Dataset entries
———

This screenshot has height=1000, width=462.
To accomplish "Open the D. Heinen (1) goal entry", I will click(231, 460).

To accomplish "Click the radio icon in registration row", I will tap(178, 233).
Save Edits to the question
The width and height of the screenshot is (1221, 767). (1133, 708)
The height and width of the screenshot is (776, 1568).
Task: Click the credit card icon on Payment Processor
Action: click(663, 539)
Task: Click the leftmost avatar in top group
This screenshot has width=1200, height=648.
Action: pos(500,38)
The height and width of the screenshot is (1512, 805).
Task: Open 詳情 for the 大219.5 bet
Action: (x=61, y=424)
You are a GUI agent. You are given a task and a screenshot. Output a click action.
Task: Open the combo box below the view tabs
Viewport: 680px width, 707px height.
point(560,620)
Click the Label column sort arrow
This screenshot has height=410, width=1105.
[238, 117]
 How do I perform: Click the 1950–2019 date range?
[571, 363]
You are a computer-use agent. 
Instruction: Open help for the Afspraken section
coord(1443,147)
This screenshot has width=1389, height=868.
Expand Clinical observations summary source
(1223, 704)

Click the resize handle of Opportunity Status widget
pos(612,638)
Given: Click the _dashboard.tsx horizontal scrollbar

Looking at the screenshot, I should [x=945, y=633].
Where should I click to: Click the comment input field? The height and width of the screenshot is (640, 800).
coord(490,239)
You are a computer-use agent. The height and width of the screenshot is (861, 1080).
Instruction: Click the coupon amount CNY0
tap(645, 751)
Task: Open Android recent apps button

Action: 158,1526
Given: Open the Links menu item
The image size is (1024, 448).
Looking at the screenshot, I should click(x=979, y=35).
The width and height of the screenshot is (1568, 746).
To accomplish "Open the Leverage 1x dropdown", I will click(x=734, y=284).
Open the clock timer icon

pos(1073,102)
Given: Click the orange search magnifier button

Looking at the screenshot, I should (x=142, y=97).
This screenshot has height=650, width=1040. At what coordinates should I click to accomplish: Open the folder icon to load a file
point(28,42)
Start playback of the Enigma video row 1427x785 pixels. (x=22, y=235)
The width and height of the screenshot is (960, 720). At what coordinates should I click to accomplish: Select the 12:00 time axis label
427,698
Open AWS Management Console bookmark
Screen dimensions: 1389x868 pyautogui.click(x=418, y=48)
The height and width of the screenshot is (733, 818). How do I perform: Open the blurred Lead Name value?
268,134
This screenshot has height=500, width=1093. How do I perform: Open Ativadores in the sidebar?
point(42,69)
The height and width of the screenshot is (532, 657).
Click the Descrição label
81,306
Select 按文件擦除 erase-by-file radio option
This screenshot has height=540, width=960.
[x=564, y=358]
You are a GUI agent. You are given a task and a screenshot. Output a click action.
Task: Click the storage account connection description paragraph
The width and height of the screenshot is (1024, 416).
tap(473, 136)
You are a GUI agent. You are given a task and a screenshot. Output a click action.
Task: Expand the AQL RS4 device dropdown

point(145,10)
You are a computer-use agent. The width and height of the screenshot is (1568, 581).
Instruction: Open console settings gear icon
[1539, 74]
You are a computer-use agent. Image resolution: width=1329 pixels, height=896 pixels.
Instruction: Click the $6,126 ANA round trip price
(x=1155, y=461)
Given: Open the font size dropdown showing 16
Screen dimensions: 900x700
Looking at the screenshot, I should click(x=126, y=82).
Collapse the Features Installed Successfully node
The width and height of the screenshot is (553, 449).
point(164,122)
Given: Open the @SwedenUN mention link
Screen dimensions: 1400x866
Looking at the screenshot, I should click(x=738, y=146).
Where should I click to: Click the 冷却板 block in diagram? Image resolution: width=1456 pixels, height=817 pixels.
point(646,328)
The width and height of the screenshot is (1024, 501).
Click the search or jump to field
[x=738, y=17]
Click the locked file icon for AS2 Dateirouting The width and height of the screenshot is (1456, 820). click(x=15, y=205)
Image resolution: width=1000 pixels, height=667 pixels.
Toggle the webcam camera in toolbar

———

What is needed is an exact repetition of all the entries above.

This screenshot has height=1000, width=462.
To accomplish "Open the D. Heinen (1) goal entry", I will click(231, 460).

To accomplish "Click the radio icon in registration row", I will tap(178, 233).
Save Edits to the question
The width and height of the screenshot is (1221, 767). (1133, 708)
The height and width of the screenshot is (776, 1568).
Task: Click the credit card icon on Payment Processor
Action: click(663, 539)
Task: Click the leftmost avatar in top group
This screenshot has width=1200, height=648.
Action: pos(500,38)
The height and width of the screenshot is (1512, 805).
Task: Open 詳情 for the 大219.5 bet
Action: (x=61, y=424)
You are a GUI agent. You are given a task and a screenshot. Output a click action.
Task: Open the combo box below the view tabs
Viewport: 680px width, 707px height.
point(560,620)
Click the Label column sort arrow
This screenshot has height=410, width=1105.
[238, 117]
 How do I perform: Click the 1950–2019 date range?
[571, 363]
You are a computer-use agent. 
Instruction: Open help for the Afspraken section
coord(1443,147)
This screenshot has width=1389, height=868.
Expand Clinical observations summary source
(1223, 704)

Click the resize handle of Opportunity Status widget
pos(612,638)
Given: Click the _dashboard.tsx horizontal scrollbar

Looking at the screenshot, I should [x=945, y=633].
Where should I click to: Click the comment input field? The height and width of the screenshot is (640, 800).
coord(490,239)
You are a computer-use agent. The height and width of the screenshot is (861, 1080).
Instruction: Click the coupon amount CNY0
tap(645, 751)
Task: Open Android recent apps button

Action: 158,1526
Given: Open the Links menu item
The image size is (1024, 448).
Looking at the screenshot, I should click(x=979, y=35).
The width and height of the screenshot is (1568, 746).
To accomplish "Open the Leverage 1x dropdown", I will click(x=734, y=284).
Open the clock timer icon

pos(1073,102)
Given: Click the orange search magnifier button

Looking at the screenshot, I should (x=142, y=97).
This screenshot has height=650, width=1040. At what coordinates should I click to accomplish: Open the folder icon to load a file
point(28,42)
Start playback of the Enigma video row 1427x785 pixels. (x=22, y=235)
The width and height of the screenshot is (960, 720). At what coordinates should I click to accomplish: Select the 12:00 time axis label
427,698
Open AWS Management Console bookmark
Screen dimensions: 1389x868 pyautogui.click(x=418, y=48)
The height and width of the screenshot is (733, 818). How do I perform: Open the blurred Lead Name value?
268,134
This screenshot has height=500, width=1093. How do I perform: Open Ativadores in the sidebar?
point(42,69)
The height and width of the screenshot is (532, 657).
Click the Descrição label
81,306
Select 按文件擦除 erase-by-file radio option
This screenshot has height=540, width=960.
[x=564, y=358]
You are a GUI agent. You are given a task and a screenshot. Output a click action.
Task: Click the storage account connection description paragraph
The width and height of the screenshot is (1024, 416).
tap(473, 136)
You are a GUI agent. You are given a task and a screenshot. Output a click action.
Task: Expand the AQL RS4 device dropdown

point(145,10)
You are a computer-use agent. The width and height of the screenshot is (1568, 581).
Instruction: Open console settings gear icon
[1539, 74]
You are a computer-use agent. Image resolution: width=1329 pixels, height=896 pixels.
Instruction: Click the $6,126 ANA round trip price
(x=1155, y=461)
Given: Open the font size dropdown showing 16
Screen dimensions: 900x700
Looking at the screenshot, I should click(x=126, y=82).
Collapse the Features Installed Successfully node
The width and height of the screenshot is (553, 449).
point(164,122)
Given: Open the @SwedenUN mention link
Screen dimensions: 1400x866
Looking at the screenshot, I should click(x=738, y=146).
Where should I click to: Click the 冷却板 block in diagram? Image resolution: width=1456 pixels, height=817 pixels.
point(646,328)
The width and height of the screenshot is (1024, 501).
Click the search or jump to field
[x=738, y=17]
Click the locked file icon for AS2 Dateirouting The width and height of the screenshot is (1456, 820). click(x=15, y=205)
Image resolution: width=1000 pixels, height=667 pixels.
Toggle the webcam camera in toolbar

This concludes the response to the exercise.